*** DATA LINES
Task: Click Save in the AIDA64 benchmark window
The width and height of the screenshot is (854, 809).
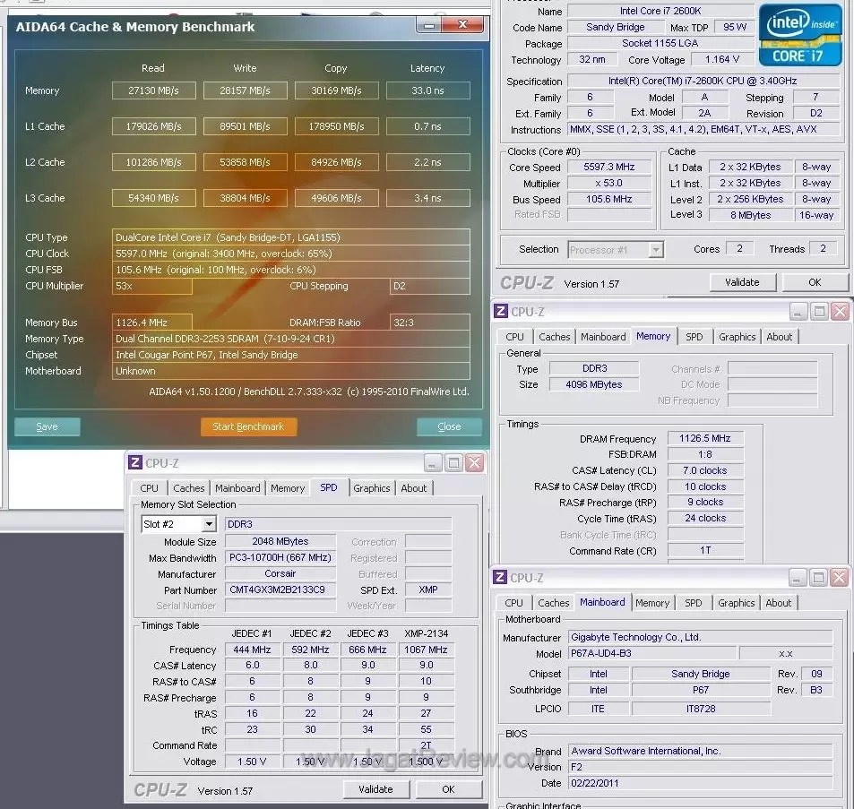Action: click(47, 427)
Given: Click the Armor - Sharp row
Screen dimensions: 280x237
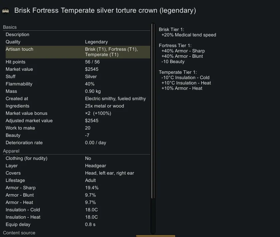Looking at the screenshot, I should pyautogui.click(x=77, y=188).
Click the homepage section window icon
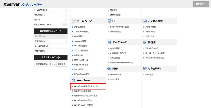Image resolution: width=211 pixels, height=108 pixels. [73, 21]
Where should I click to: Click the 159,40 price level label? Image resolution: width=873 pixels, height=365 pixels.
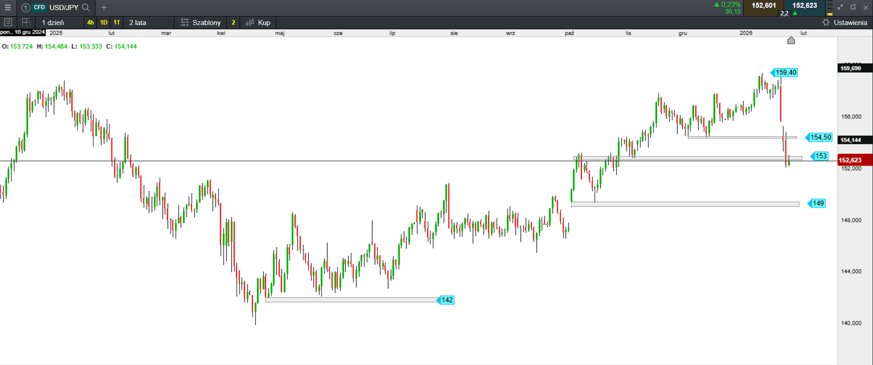click(x=786, y=72)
******
**WHAT TO PRODUCE:**
Convert the rows from the line with "Given: Click the Armor - Sharp row" through the line with "Image resolution: width=211" into a two-column CSV with the columns instruction and response. Each row gets one line, with its text and its answer in separate quoted fields and line breaks replaced by spaces. Leave the pictures out.

**REPLY:**
instruction,response
"Given: Click the Armor - Sharp row Screen dimensions: 280x237","Looking at the screenshot, I should pyautogui.click(x=77, y=188)."
"Click the homepage section window icon","Image resolution: width=211 pixels, height=108 pixels. [73, 21]"